Traditional load estimation
Traditionally servers are provisioned to support a maximum number of concurrent users, and load is often defined this way.
There is a problem with using this approach to run a queue for a website - a problem we solve with rates.
The problem arises because visitors are only actually using the webserver while their browser is loading pages.
Here's an example
For example, let’s say a site is selling tickets. From the start of the visitor journey to the end of the visitor journey there are five pages as the visitor
- arrives at the site,
- selects an event,
- chooses seats and tickets,
- enters payment details and
- sees an order confirmation page.
The entire transaction process takes five minutes, on average.
Let's say, again for example, 100 visitors arrive to buy tickets every minute, and the average time to complete the process is five minutes. In any given minute there are 500 people in the transaction process, and the server must be provisioned to support 500 concurrent users.
Counting concurrent users
One might think that one could create a Concurrent User Counter that is incremented every time a new visitor arrives at the home page, and decremented every time a visitor completes the transaction, and that this would tell you how many concurrent users your web server has at any one time, but this won’t work.
It won’t work because not every visitor completes the transaction. People change their minds, or get distracted, or go away and come back later.
Because the webserver is only interacting with the visitors when their browsers are loading pages, the webserver has no way of knowing when this has happened, or to whom.
Instead, to determine that a visitor is no longer part of the transaction process, the webserver has to wait to see if no more page requests arrive from that visitor and then time out that visitor’s session. Timeouts must always be set to much longer than the average transaction time (say 20 minutes in this example) as some visitors take much longer than others to complete their transaction.

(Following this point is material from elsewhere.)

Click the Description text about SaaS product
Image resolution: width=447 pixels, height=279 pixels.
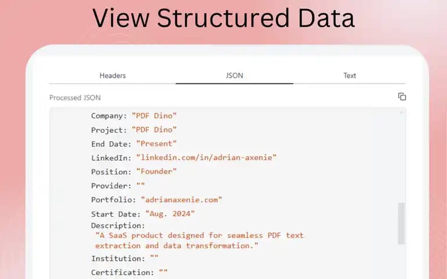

One could add the facility to also decrement one’s notional Concurrent User Counter every time a visitor session times out in this way, but this gives very poor results.
If 10% of the 100 visitors that arrive every minute do not go on to complete their transaction, the ones that do complete will be active for five minutes on average and the ones that don’t complete will be considered active for 20 minutes always.
That’s 90 * 5 + 10 * 20 = 650, and the server will report 650 concurrent users, even though it is actually less busy!
What about the timing out users?
Furthermore, as many as 10 * 20 = 200 of those concurrent users are not actually using the site and are in the process of timing out, which is over 30% of the reported concurrent users, even though it’s only 10% of the visitors that fail to complete the transaction.
Now let’s say one wishes to add a queue to this website, controlled by our Concurrent User Counter. Once the site is at capacity, then an individual who is at the front of the queue will only be passed to the site once the counter decrements. This is called a one-out-one-in queue. What will happen is that 30% of the time, a person at the front of the queue will be waiting for someone who isn’t going to complete their transaction to finish not completing their transaction.
That is very clearly broken.
There is also the additional technical integration work and load on the website of creating and running the counter, and sharing that information with the queue system. If the sharing mechanism goes down or breaks, the queue gets stuck too.
The solution: Use Rates
All these problems are easily and simply solved by instead sending the visitors from the front of the queue at a constant, fixed rate – in this case 100 visitors per minute.
That way there’s no need to measure the actual number of concurrent users, and no need for complex integration with the ticketing website, and no risk of the queue getting stuck.
That’s why we invented and patented the rate-based Virtual Waiting Room for busy websites in 2004.
If you know your web server’s maximum number of concurrent users and the average transaction time or visit duration, you can convert this into a Queue Rate by dividing the number of users by the duration, like this:
Queue rate = Concurrent users / Transaction time